Techniques to back up data are disclosed. In various embodiments, a copy of a free block map as of a first time associated with a first backup is stored in persistent data storage. Writes made subsequent to the first backup to blocks not listed as free in the copy of the free block map as of the first time are tracked in a persistently-stored change block tracking log. A free block map as of a second time and the previously-stored copy of the free block map as of the first time are used to determine which blocks listed as free in the free block map as of the first time have been written to since the first time. At least a subset of blocks determined to have been written to since the first time are including in an incremental backup.

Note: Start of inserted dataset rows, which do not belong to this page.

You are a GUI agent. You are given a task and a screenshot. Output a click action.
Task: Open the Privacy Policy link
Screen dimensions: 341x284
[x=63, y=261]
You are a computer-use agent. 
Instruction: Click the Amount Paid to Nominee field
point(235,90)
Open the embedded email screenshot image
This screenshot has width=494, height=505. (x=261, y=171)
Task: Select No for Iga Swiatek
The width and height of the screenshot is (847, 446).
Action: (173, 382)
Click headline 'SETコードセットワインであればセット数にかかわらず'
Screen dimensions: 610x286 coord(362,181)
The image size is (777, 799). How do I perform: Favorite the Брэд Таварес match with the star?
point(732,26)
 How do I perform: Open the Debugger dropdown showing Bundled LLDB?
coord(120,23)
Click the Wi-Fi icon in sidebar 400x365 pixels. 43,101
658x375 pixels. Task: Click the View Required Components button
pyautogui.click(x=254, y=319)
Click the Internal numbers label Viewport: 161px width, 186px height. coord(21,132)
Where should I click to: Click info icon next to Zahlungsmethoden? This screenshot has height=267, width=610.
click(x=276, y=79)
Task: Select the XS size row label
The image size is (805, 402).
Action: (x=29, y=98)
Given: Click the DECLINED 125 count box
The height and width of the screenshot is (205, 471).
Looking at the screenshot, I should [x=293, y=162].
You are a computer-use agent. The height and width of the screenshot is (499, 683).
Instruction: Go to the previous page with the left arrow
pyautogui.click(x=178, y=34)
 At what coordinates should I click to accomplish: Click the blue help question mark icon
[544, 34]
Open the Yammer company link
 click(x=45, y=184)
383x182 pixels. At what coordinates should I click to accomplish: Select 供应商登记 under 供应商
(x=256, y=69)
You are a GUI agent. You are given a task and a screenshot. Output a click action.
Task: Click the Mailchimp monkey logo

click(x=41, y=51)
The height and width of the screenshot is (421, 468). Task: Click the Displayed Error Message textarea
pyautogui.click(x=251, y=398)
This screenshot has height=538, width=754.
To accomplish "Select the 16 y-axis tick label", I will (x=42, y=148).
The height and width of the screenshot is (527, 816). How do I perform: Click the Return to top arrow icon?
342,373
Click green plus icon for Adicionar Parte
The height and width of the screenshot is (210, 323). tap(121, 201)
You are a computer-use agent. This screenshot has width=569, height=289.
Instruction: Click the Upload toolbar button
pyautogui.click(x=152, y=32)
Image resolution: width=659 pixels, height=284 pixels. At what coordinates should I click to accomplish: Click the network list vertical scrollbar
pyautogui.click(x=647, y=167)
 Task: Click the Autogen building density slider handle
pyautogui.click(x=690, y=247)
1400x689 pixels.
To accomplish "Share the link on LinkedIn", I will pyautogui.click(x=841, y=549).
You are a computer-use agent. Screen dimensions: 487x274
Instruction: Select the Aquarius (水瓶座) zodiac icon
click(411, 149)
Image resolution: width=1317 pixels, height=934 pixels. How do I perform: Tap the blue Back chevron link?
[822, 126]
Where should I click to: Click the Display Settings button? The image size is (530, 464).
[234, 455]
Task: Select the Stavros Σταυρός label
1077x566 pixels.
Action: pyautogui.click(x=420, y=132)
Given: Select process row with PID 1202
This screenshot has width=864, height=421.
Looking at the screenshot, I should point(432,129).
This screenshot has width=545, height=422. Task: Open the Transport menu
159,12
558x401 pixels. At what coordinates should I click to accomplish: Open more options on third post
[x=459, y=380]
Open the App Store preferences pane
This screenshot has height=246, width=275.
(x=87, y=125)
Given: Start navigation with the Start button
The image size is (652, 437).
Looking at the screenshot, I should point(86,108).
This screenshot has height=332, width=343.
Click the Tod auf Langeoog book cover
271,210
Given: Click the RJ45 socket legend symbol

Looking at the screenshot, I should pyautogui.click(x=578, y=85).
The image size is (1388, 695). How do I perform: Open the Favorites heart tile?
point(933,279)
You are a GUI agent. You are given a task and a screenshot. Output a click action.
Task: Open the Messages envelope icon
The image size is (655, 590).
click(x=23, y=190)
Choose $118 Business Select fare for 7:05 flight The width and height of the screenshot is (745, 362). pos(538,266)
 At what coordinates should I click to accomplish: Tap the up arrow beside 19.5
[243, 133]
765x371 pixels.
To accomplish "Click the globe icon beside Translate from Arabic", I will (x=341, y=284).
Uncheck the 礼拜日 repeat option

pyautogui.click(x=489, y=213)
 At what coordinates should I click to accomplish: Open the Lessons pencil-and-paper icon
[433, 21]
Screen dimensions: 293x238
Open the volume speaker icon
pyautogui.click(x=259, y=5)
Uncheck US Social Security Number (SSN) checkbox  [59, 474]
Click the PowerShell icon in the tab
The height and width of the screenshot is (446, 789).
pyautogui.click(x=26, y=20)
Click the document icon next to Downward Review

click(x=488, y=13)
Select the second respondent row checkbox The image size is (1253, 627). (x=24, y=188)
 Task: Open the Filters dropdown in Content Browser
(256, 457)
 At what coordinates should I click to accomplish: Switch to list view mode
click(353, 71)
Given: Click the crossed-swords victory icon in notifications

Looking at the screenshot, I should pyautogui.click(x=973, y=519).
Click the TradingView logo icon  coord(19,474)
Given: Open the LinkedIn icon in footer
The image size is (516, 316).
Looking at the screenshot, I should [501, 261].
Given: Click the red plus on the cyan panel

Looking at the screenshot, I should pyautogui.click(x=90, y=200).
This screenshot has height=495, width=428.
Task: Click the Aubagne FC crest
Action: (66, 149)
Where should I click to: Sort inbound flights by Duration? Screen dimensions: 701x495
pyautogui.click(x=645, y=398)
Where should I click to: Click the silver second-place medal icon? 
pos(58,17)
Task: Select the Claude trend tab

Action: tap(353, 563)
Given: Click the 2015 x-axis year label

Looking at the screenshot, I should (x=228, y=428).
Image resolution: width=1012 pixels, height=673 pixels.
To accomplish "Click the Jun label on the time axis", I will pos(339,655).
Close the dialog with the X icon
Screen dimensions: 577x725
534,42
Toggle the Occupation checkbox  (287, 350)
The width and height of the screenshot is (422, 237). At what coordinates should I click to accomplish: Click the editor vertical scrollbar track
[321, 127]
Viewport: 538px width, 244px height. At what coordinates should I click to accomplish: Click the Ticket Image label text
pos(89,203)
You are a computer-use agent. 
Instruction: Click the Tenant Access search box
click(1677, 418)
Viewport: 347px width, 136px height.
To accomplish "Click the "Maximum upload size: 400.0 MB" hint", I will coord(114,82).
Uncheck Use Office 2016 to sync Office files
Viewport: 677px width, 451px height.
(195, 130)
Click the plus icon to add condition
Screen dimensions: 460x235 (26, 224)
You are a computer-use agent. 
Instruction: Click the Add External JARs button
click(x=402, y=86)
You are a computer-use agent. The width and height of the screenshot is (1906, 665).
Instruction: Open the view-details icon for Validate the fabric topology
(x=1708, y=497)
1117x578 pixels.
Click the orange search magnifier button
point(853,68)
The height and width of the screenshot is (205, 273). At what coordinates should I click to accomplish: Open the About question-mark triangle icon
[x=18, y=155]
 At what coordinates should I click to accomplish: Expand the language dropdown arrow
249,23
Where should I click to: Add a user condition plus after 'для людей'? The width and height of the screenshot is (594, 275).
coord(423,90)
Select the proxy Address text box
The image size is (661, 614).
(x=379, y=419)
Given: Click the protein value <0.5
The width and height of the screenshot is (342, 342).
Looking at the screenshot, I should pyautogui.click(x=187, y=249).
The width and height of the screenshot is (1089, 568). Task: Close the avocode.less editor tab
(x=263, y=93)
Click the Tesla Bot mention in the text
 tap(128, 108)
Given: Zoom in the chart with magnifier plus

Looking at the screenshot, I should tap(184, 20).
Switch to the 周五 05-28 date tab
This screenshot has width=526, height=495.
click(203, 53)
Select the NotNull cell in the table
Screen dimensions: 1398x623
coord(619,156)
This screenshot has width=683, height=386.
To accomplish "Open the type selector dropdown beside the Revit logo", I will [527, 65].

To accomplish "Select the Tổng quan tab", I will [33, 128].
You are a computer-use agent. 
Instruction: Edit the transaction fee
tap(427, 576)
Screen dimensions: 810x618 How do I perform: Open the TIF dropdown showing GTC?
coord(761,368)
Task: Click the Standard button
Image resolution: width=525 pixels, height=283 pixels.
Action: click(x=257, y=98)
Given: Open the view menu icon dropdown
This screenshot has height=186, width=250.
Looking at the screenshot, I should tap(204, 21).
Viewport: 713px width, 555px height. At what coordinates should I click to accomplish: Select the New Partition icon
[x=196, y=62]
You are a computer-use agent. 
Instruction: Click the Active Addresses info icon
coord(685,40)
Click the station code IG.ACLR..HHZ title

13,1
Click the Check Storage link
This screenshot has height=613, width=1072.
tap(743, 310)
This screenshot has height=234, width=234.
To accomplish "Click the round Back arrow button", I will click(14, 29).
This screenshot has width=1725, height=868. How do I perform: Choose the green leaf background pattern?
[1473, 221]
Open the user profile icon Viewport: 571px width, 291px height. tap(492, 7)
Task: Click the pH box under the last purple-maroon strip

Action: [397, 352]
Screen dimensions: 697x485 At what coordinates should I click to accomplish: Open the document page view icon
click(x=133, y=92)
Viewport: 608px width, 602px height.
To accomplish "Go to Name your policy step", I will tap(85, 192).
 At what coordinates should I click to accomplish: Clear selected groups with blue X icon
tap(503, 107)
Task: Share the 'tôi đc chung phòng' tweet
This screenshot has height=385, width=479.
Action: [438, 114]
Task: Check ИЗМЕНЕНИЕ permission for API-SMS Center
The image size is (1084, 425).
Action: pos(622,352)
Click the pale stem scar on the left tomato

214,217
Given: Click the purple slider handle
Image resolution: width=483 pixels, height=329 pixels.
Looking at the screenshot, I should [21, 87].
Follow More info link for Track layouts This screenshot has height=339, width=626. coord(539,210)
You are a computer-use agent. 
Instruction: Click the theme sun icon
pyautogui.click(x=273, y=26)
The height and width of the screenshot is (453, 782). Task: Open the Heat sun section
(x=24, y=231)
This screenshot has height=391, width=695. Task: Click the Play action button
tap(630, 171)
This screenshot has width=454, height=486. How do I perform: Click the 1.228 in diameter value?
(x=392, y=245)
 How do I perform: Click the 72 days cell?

BACKGROUND OF THE INVENTION

In prior approaches to block based incremental backup a trade-off typically had to be made between tracking and logging in a persistently-stored change block log all blocks modified since a previous backup, which would enable incremental backups to be performed even after system reboot and/or crash but which consumed resources (e.g., time, storage) and potentially could impact performance, and not tracking changed blocks in a persistently-stored log, which resulted in a full backup operation being required in the event of a system reboot and/or crash.

DETAILED DESCRIPTION

Using a persistently stored map of blocks that were free at a time associated with a prior backup to perform a subsequent incremental block based backup is disclosed. In various embodiments, at a time a full and/or incremental backup is performed, a copy of a free block map (or other data structure) as of the time of the backup is extracted from a file system with which the backup is associated. The extracted copy of the free block map is stored persistently for future use to perform a subsequent incremental backup. In various embodiments, blocks that are subsequently modified are tracked in a persistently-stored change block log only if they were not in the previously-stored free block map. For example, all such blocks in some embodiments are pre-marked as “modified” in an in-memory change block tracking log. At the time of a subsequent incremental backup, the persistently-stored copy of the free block map as of the last backup is compared to a then-current free block map. Blocks that are determined based on the comparison to have been free as of the prior backup but no longer are listed as free as of the current backup are included in the incremental backup.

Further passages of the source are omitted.